First, we have to understand what he means by problems. He makes the usual metaphor about driving a nail with a screwdriver and building a table with the blueprints for a chair, and I'll bet his blueprints still smell like ammonia like they did in the 60's, and yes, John, I'm making fun of you. The point is, he never defines what he means by 'problems.' So let's see if we can define those for him.
  1. Healthcare is too expensive.
  2. There is no standardization of care.
  3. There is no coordination of care between facilities.
  4. There is too much paperwork, filling out of forms and questionnaires, both internally and by the patient.
  5. Documenting the encounter is cumbersome and time consuming.
  6. Payment (insurance) is cumbersome and time consuming.
  7. Lack of avenues of communication between practitioner and patient without an encounter.

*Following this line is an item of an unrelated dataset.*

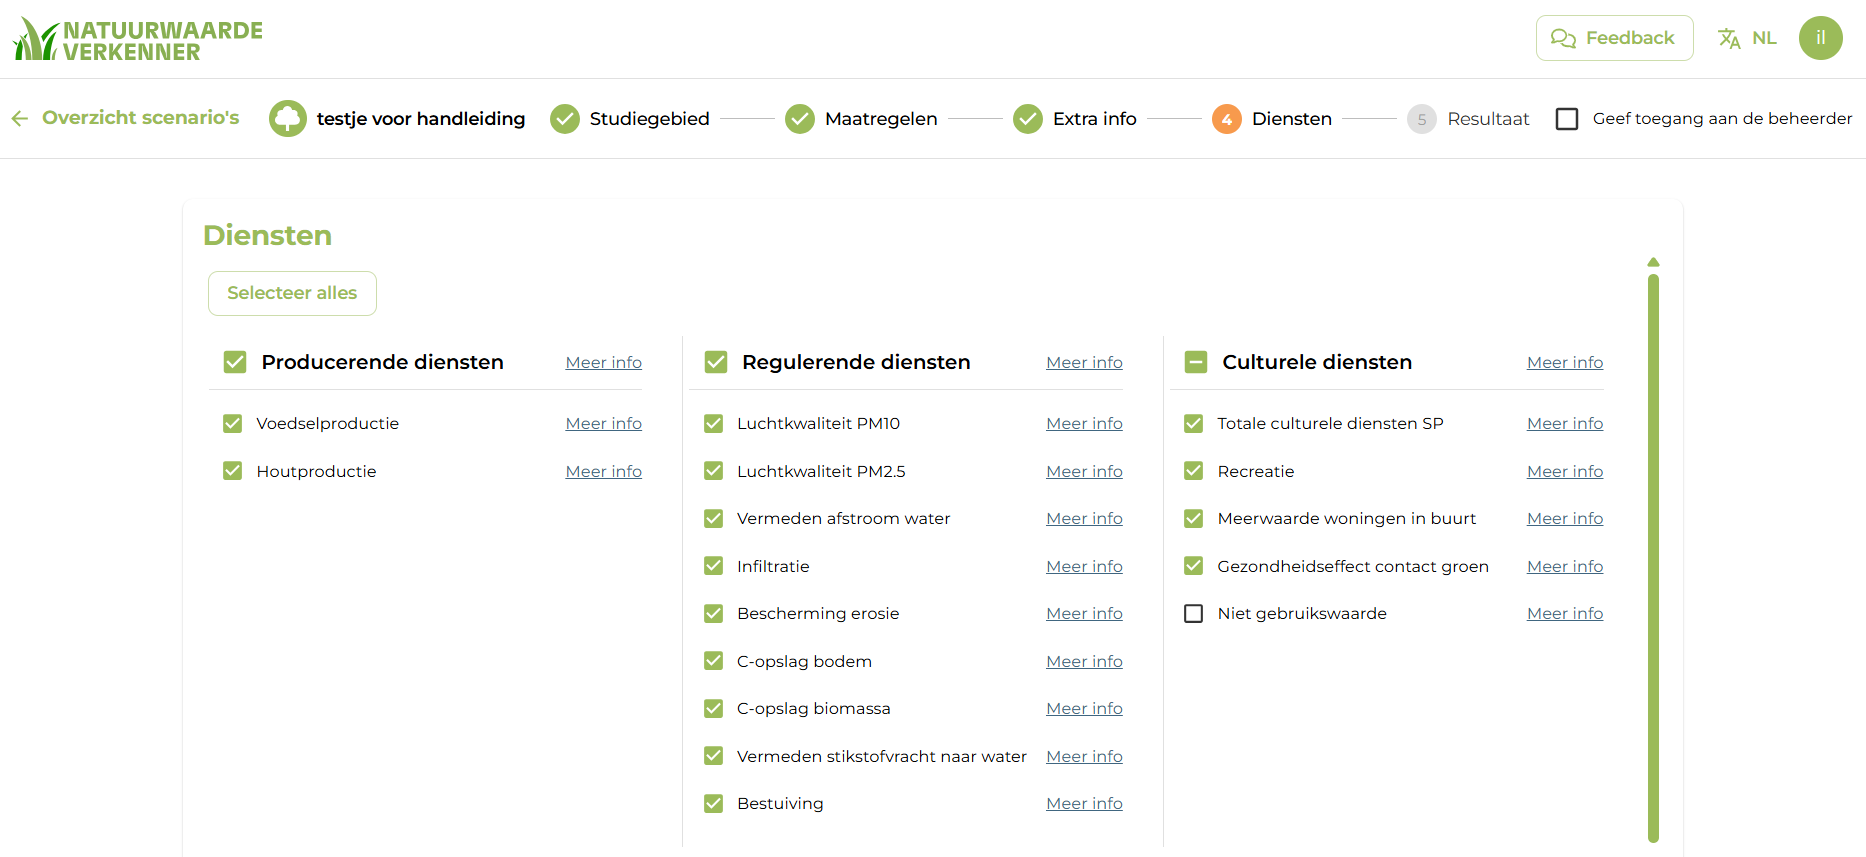Click the Maatregelen completed step checkmark
The width and height of the screenshot is (1866, 857).
click(800, 119)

Assuming that the doctors know what they are doing, and years of schooling and internship tell us this is so, all these problems can be addressed with technology that automates processes. Instead of a screwdriver and table, let's look at the manufacturing industry. Decades ago I was trained to use a machine that did the whole machining process from blank to finished and tested product all by itself. The machinist didn't even have to load the machine; just keep a pallet of blanks handy. That's what we've done to the medical and insurance industry here at Sentia. We already know we can cut 1/3 from the cost of healthcare tomorrow, but we can also coordinate between facilities (see previous blog post), allow the practitioner to design and build their own questionnaires without having to fill out paper(ok that is still in prototype stage, but its coming in a couple of weeks), document the encounter in the fastest way possible (maybe faster than paper), completely automate the payment process, and allow written communication between practitioner and patient. These are all accomplished through technology. Our goal is to free the practitioners from anything but saving lives. Maybe I am using the old Cincinnati Milacron (or whatever the latest and greatest is in the manufacturing industry) as intended instead of a screwdriver to hammer a nail, but that's what we geeks are for. We here at Sentia have the keys to a better future right here in our pockets. John Lynn, You have it wrong. We even have ways to help diagnose tough cases,(see here). So tell me again why we are expecting too much from technology?